#### EXERCISE PROMPT
Your task is to retype the lines from the opening of the material through the line that includes "Image resolution: width=704". Do not copy the pictures.

#### DATA EXCERPTS
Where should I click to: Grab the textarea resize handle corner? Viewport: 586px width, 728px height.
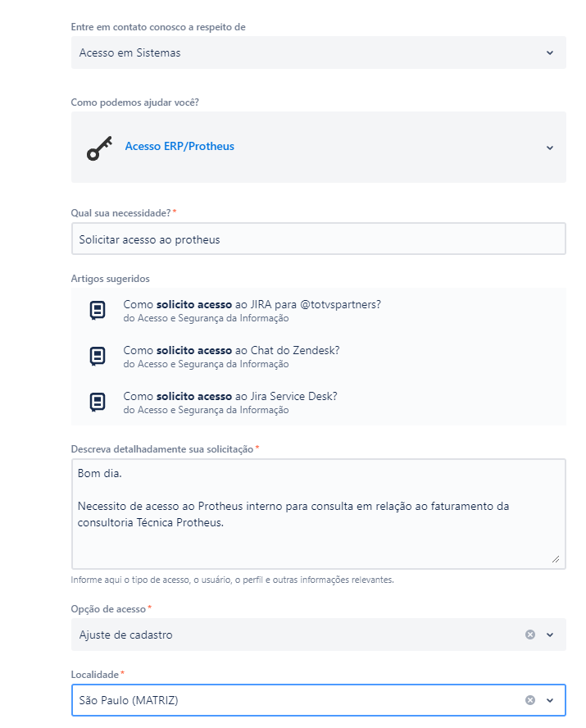click(556, 559)
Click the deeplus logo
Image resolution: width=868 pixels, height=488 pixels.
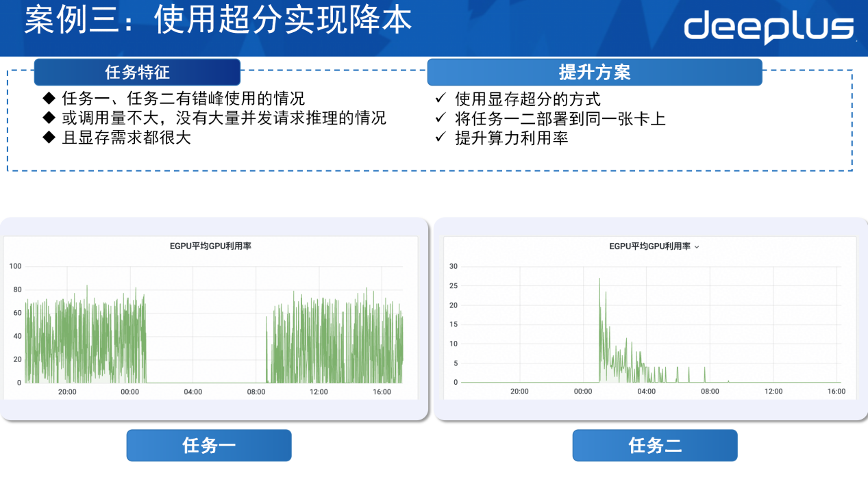(x=769, y=28)
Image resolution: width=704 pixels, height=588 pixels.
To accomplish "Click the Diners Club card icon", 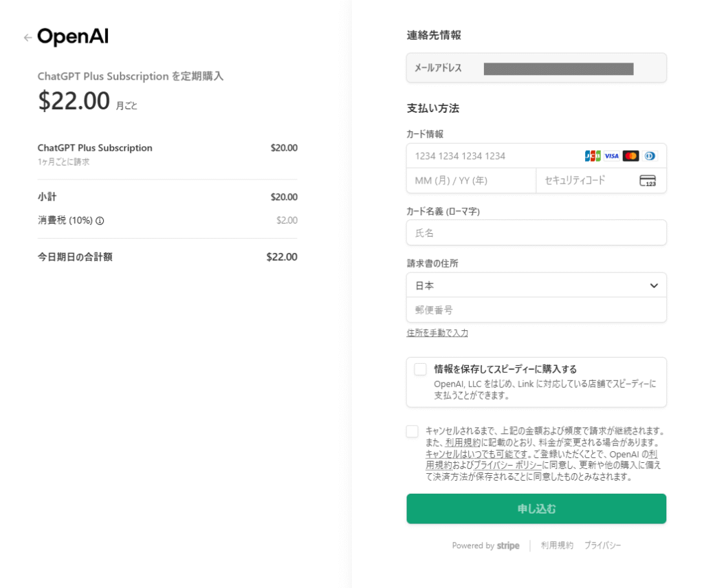I will click(650, 156).
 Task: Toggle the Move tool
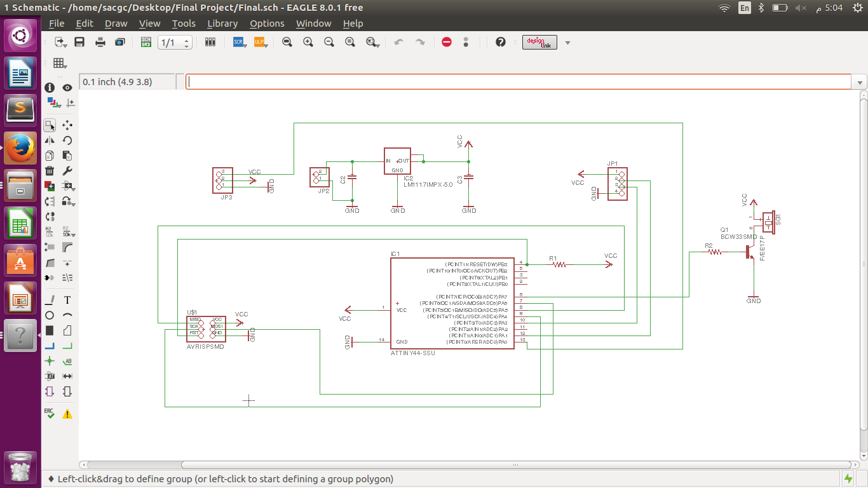[67, 125]
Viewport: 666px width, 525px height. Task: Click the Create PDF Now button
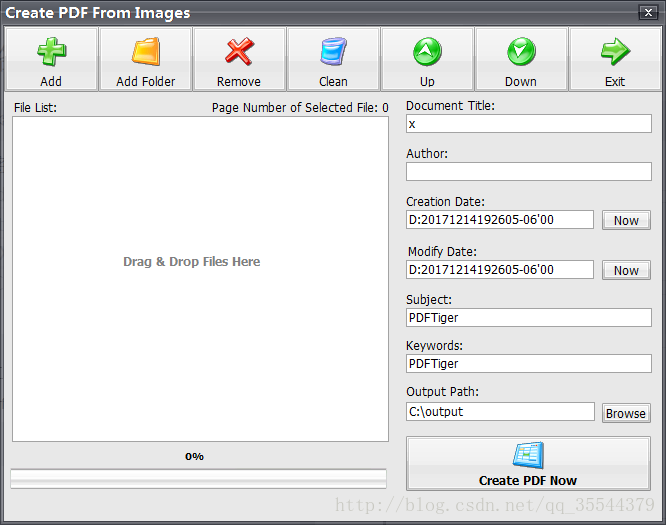[x=528, y=464]
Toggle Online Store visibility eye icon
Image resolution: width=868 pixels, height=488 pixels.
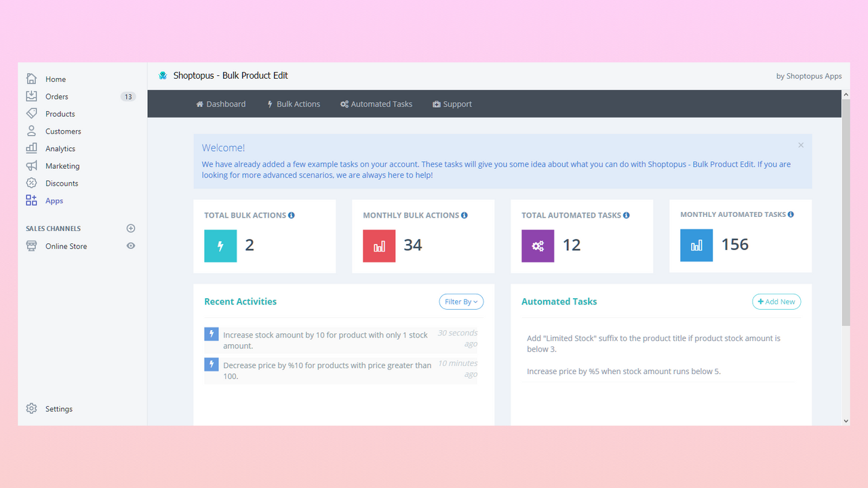coord(130,245)
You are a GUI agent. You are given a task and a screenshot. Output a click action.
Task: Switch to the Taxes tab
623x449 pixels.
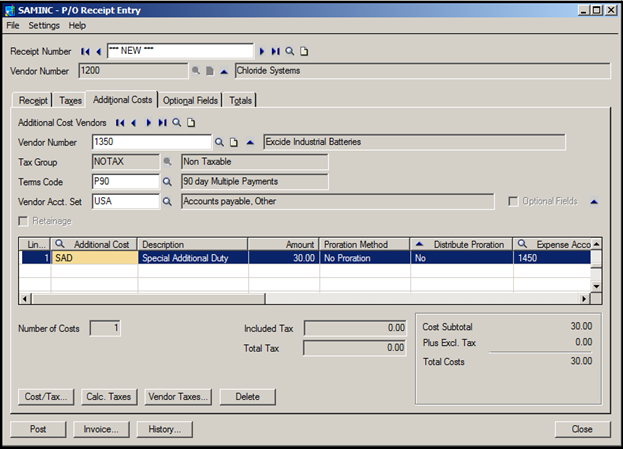(70, 100)
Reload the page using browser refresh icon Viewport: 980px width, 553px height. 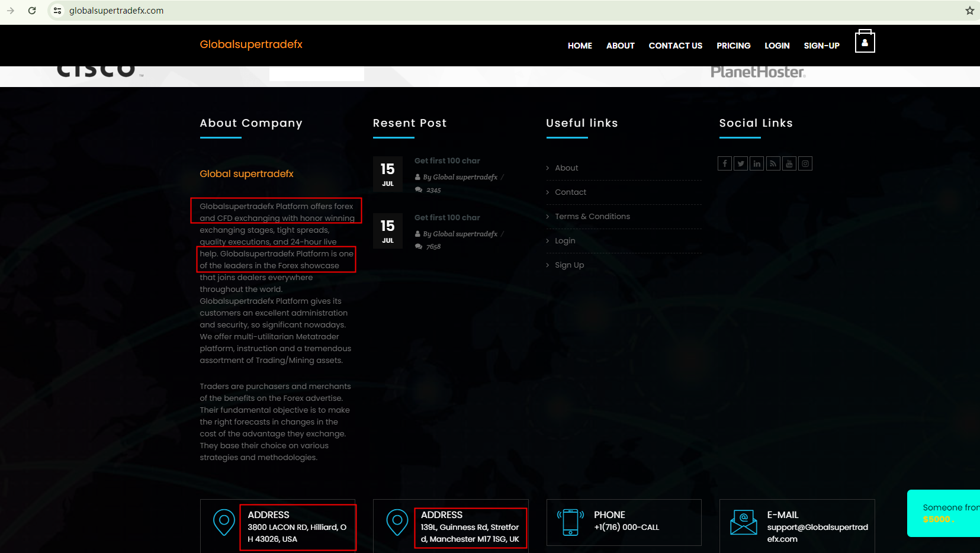pos(32,11)
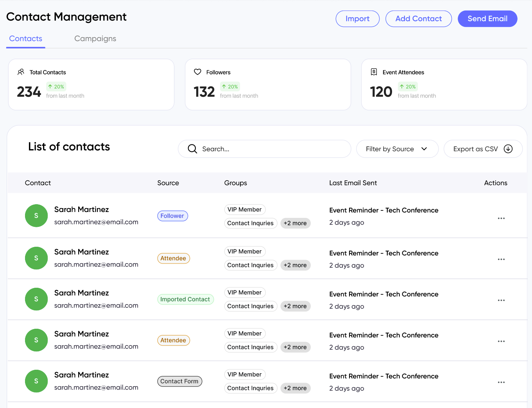The height and width of the screenshot is (408, 532).
Task: Expand hidden groups on the last contact row
Action: coord(296,388)
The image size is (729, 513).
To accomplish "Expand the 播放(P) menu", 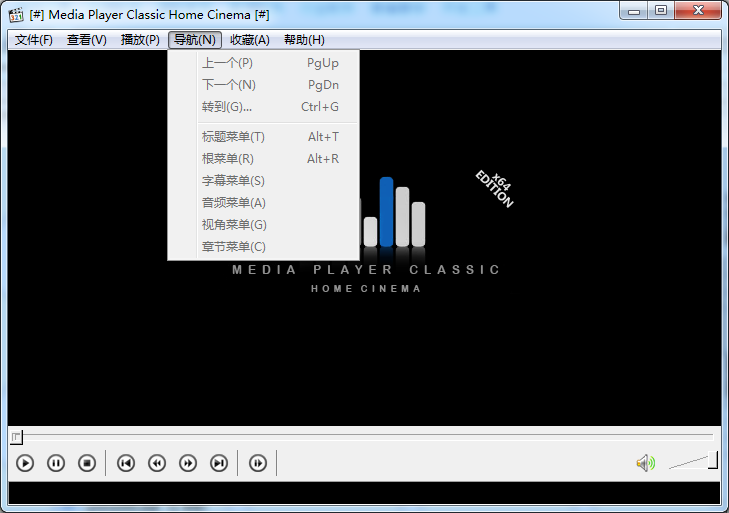I will [140, 40].
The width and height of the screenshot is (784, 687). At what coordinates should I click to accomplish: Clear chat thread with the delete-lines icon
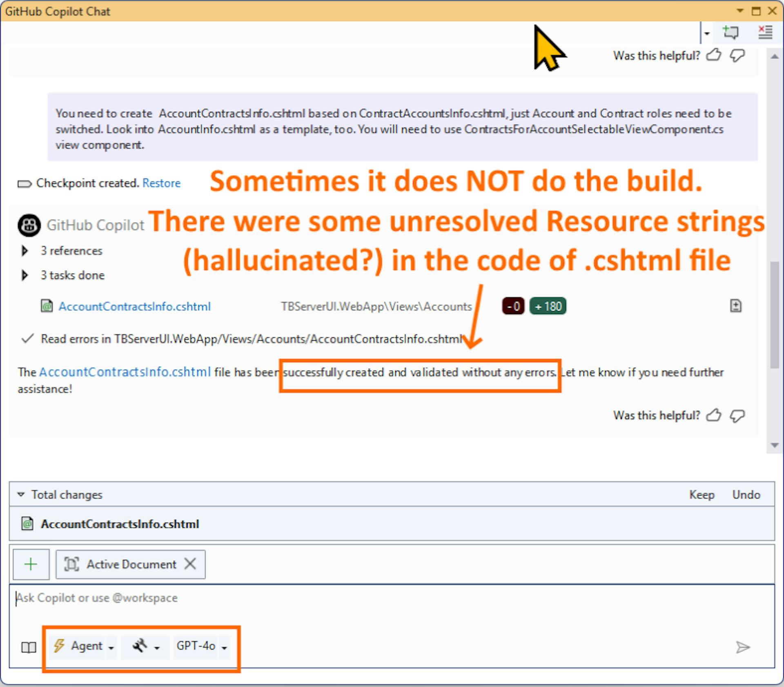coord(765,32)
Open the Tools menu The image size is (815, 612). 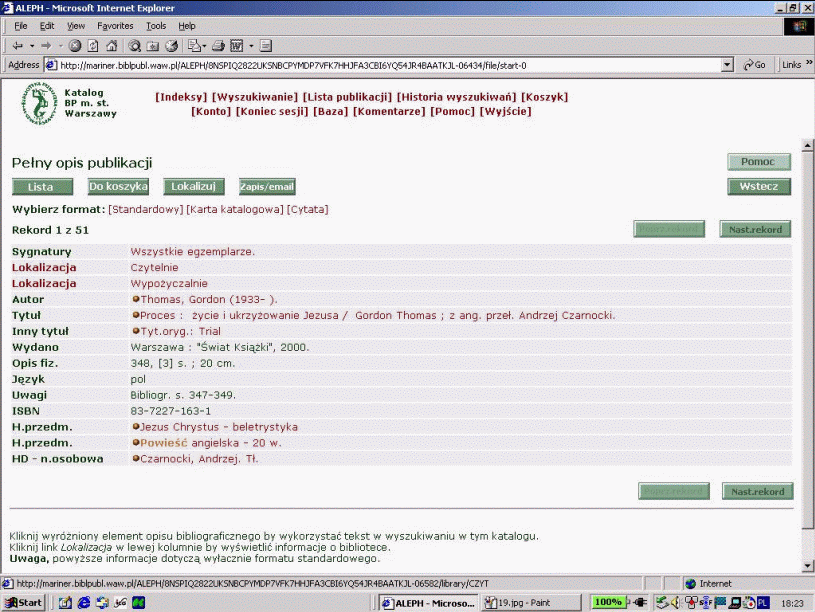[156, 25]
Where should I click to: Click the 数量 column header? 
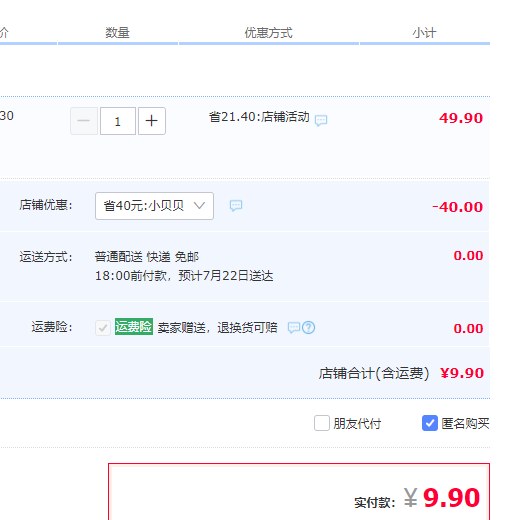tap(117, 33)
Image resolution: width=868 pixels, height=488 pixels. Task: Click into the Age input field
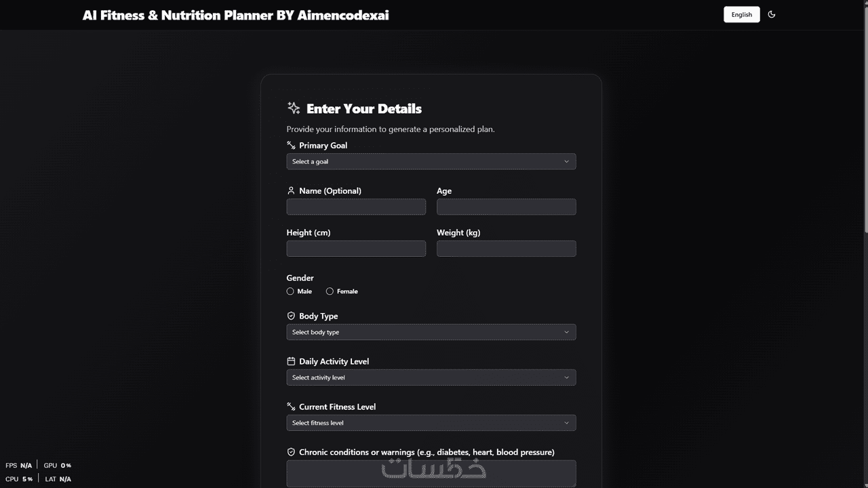506,207
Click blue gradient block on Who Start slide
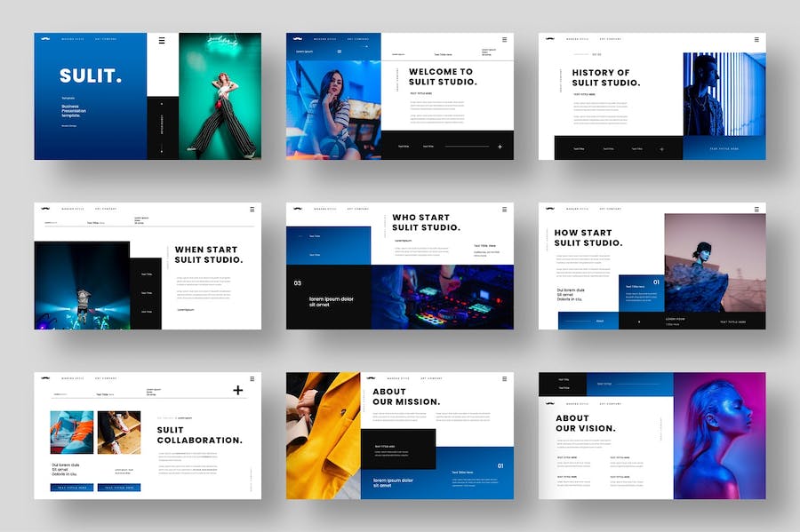Image resolution: width=800 pixels, height=532 pixels. click(328, 244)
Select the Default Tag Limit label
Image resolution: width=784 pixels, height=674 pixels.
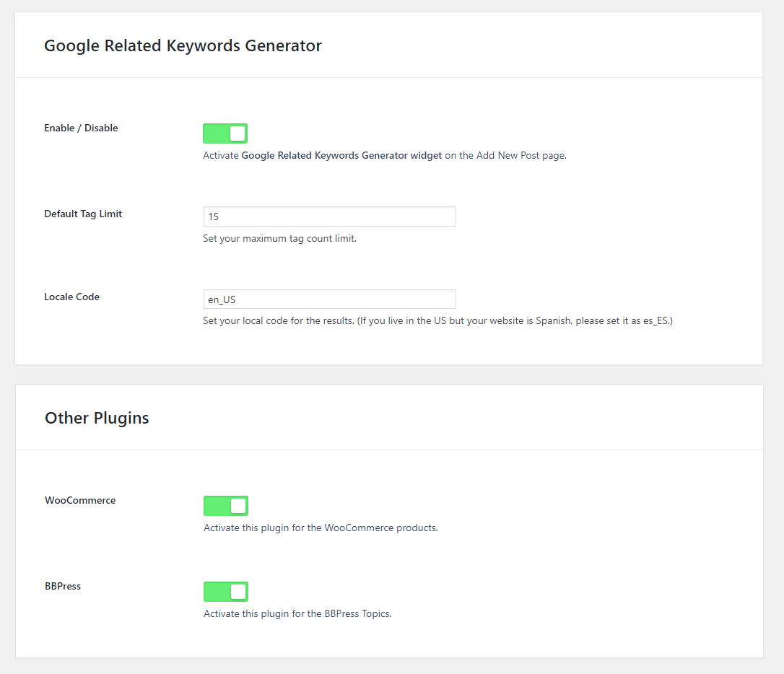83,214
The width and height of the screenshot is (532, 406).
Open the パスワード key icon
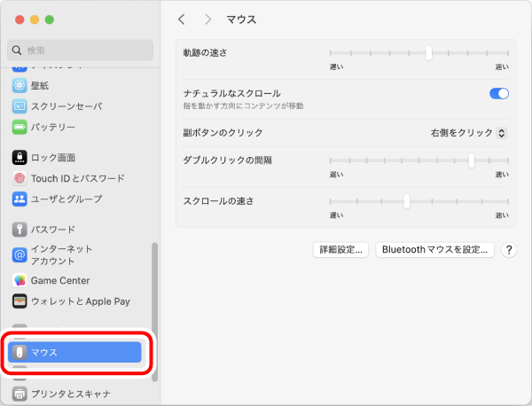tap(20, 230)
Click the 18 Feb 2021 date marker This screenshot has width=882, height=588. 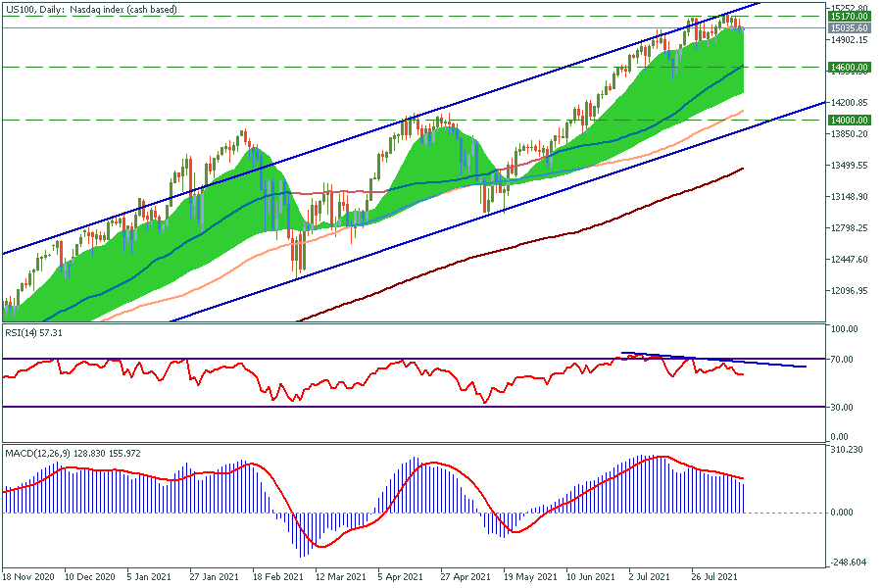tap(278, 577)
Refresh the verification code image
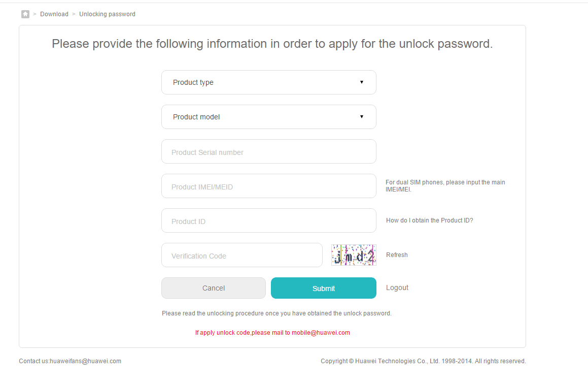 pyautogui.click(x=397, y=255)
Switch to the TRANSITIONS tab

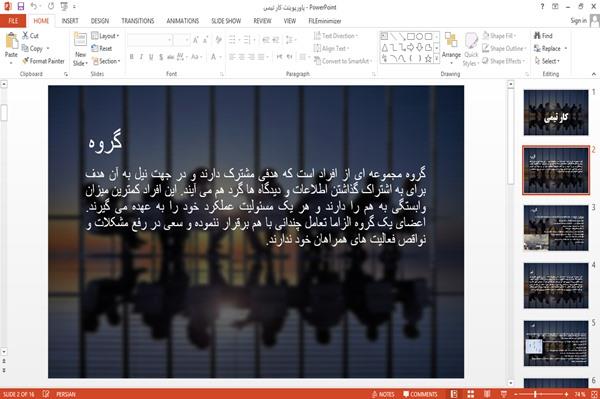point(138,21)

#### OUTPUT
Where should I click to: Grab the textarea resize handle corner? Viewport: 586px width, 728px height.
click(556, 559)
Click the deeplus logo
Image resolution: width=868 pixels, height=488 pixels.
(x=769, y=28)
Image resolution: width=704 pixels, height=588 pixels.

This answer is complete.